(What the task requires):
Write out, word for word, everything in the passage on the Duma election from "Without a doubt, the" down to "appeared as secure.".

(Extracted text):
Without a doubt, the unexpectedly strong pro-reform and pro-regime vote contributed to President Boris Yeltsin’s decision to announce his resignation when he did, on December 31. At no time since his victory over the Communist candidate in the 1996 presidential election has Yeltsin’s core political and economic agenda appeared as secure.

A New Duma

The most significant result of the election was the skyrocketing of pro-regime and pro-reform parties of the Center-Right. Their combined share of the national party-list vote more than doubled, from 17 percent in 1995 to 38 percent: Edinstvo (Unity) with 23 percent, Soyuz Pravikh Sil (the Union of Right Forces, or SPS) with 9 percent, and Yabloko with 6 percent. If the pro-regime Edinstvo, SPS and at least a dozen independent pro-reform deputies manage to unite, theirs will be the single largest bloc of votes.

(Given data):
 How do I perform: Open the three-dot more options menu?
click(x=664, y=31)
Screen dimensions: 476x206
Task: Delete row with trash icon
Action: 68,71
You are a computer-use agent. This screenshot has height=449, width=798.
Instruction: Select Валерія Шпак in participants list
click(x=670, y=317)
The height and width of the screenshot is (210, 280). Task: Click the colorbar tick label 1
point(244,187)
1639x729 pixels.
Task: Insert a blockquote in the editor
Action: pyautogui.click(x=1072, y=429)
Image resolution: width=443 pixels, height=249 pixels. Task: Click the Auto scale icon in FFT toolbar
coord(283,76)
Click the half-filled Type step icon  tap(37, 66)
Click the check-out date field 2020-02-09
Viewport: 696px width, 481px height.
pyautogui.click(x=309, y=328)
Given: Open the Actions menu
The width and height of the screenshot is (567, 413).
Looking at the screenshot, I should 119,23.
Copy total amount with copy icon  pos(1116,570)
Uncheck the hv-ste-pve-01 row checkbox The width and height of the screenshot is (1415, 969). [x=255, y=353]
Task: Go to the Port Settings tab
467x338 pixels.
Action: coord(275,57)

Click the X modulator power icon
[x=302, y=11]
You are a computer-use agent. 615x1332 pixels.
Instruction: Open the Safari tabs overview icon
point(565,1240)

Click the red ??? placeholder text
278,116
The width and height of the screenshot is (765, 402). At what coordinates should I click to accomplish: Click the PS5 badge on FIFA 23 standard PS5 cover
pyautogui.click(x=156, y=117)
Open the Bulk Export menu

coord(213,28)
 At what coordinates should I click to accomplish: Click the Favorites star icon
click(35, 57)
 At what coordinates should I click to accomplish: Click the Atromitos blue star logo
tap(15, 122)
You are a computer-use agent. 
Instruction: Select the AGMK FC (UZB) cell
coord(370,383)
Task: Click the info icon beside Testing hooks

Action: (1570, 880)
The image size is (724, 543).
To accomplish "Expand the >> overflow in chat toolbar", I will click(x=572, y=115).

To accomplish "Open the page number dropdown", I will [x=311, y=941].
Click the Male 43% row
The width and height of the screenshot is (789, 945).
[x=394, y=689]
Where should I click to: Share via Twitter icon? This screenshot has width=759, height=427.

(Answer for the task):
Without a doubt, the unexpectedly strong pro-reform and pro-regime vote contributed to President Boris Yeltsin’s decision to announce his resignation when he did, on December 31. At no time since his victory over the Communist candidate in the 1996 presidential election has Yeltsin’s core political and economic agenda appeared as secure.